# Brauche Tipp von Metall-Profis: Bohren in gehärteten Stahl



## Dr. Z. (12. April 2006)

Hallo zusammen,

ich fall jetzt gleich mal mit der Tür ins Haus (das Problem ganz zu beschreiben ist doch zu kompliziert hier)

Wie kann ich ein exaktes Loch in eine gehärtete Lagerschale bohren? Konnte nur sogenannte Hohlbohrer (diamantbesetzt) finden, die sehen aber nicht aus, als ob man damit ein exaktes, für einen Pass-Stift geeignetes Loch bohren kann, Oder doch? Und welche Drehzahlen brauche ich für einen 3 mm-Bohrer? (Kühlung ist klar) Eigentlich habe ich aber nur Platz für ein 2 mm-Loch, doch da habe ich keine passenden Bohrer finden können. Oder habe ich noch eine andere Möglichkeit ein sauberes Loch in gehärteten Stahl zu bohren?

Für sachdienliche Hinweise schon jetzt herzlichen Dank. 

Gruß,
Sascha


----------



## Rote-Locke (12. April 2006)

Moin,

wenn Du Zugang zu einer guten Ständerbohrmaschine und Geduld plus ein paar Bohrer in Reserve hast, dann kann man da was hin pfuschen. Ist aber immer auch eine Materialfrage. Was eine genaue Passung angeht so ist ein bohrer nicht immer geeignet, da ein Bohrung meist nicht 100%ig rund ist.

Wenn man es ordentlich machen will, dann hilft nur anlassen, bohren/fräsen und anschließend wieder härten. Frage ist ob sich das dann noch lohnt.

Wenn Du da frei Hand was anfangen willst, hast Du wenig Chancen, dass dabei was ordentliches raus kommt.

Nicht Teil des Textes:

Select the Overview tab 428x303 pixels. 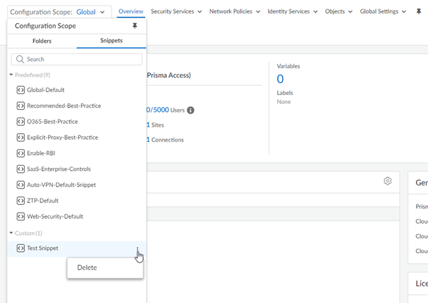pos(131,12)
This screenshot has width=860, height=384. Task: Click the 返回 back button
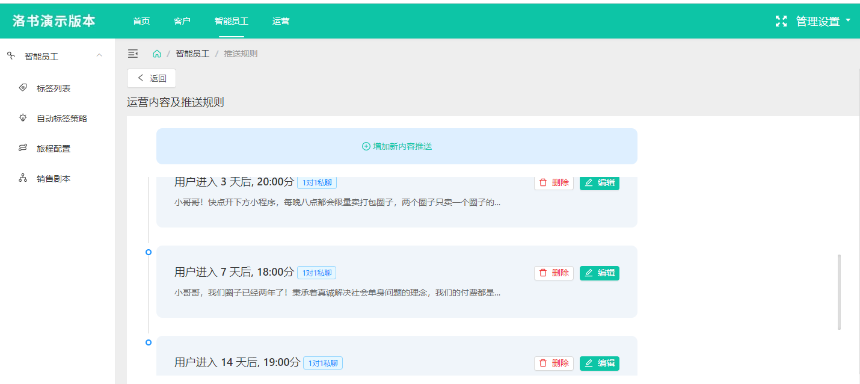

Hoffe das hilft Dir erst mal weiter


----------



## MTB-News.de




----------



## tafkars (12. April 2006)

VHM-Bohrer
braucht aber eine stabile Spannung des Werkstücks und eine sehr rundlaufende Bohrspindel, grade bei dem geringen Durchmesser. Sonst bricht der Bohrer...


----------



## Dr. Z. (12. April 2006)

Danke für die Hilfe. Robuste Ständerbohrmaschine ist vorhanden. Aber die Drehzahl? Ich weiß nicht, ob das die riemengetriebene Gusseiserne schafft. Wäre ein Dremel (vorhanden) mit dem entsprechenden Ständer (fehlt noch im Programm ) evtl. besser? Was sind VHM-Bohrer?


----------



## Blitz vom Kitz (12. April 2006)

Hi,

Du brauchst 2 Hartmetallbohrer ( es reichen die aus dem Baumarkt, wenn Du nur ein oder 2 Bohrungen machen willst ) einen Schleifstein mit Siliciumkarbid-Scheibe und Petroleum zum Kühlen und Schmieren des Bohrers.
Wir benutzen diese Variante für die Nachbearbeitung von gehärteten Teilen im Werkzeugbau.
Zuerst müssen beide Bohrer geschliffen werden. ( Hauptschneiden 118°, Freiwinkel 1°, Schnittwinkel 0°)
An dem Bohrer der zuerst genutzt werden soll, werden die Nebenschneiden seitlich ca. 0,05 mm, so dass der Durchmesser nur noch 2,90 mm beträgt, abgeschliffen. 
Die Bohrung unter Zugabe von Petroleum bohren, mit ca. 800 Umdrehungen. Dann Nachmessen und mit dem entsprechend geschliffenen 2ten Bohrer nacharbeiten. 
Kannst Du nicht anstatt eines Passtiftes einen Scherspannstift benutzen oder brauchst Du 100 Prozent genauen Sitz ?

Grüße

Thomas


----------



## Dr. Z. (12. April 2006)

Hey Thomas,

Danke für die sehr guten Infos. So werde ich es machen!

Die Idee mit dem Scherspannstift ist sehr gut. Da sich die beiden Teile auch zusammen montieren lassen, wäre die schlechtere Lösbarkeit kein Problem. Hast Du evtl. eine Quelle wo man auch Kleinstmengen bekommt? Oder gibt es so was im Modellbauladen? Habe eben mal bei Würth nachgesehen: da gibt es nur 1000er-Packs. Ist ja irgend wie verständlich, aber ich brauch halt nur einen....

Gruß,
Sascha


----------



## ibis_mojo (12. April 2006)

Einzelne (Edelstahl) Stifte, Schrauben etc. gibt bei www.online-schrauben.de

Gruß

Peter


----------



## kimster (12. April 2006)

2,8 Bohrer hohe Drehzahl fester sitz und nacher aufreiben mit entsprechender Reibahle unter zugabe von Öl


----------



## Blitz vom Kitz (13. April 2006)

Dr. Z. schrieb:
			
		

> Hey Thomas,
> 
> Danke für die sehr guten Infos. So werde ich es machen!
> 
> ...



Hallo Sascha,

nutz mal die Suchfunktion unter Google - wir haben die Teile bei uns in der Schublade liegen.  
Da fällt mir gerade ein, bei Westfalia gibt es Sortiment-Kästen mit verschiedenen Durchmessern und Längen, da könnte was passendes dabei sein, kann man ja immer mal gebrauchen !

Grüße

Thomas


----------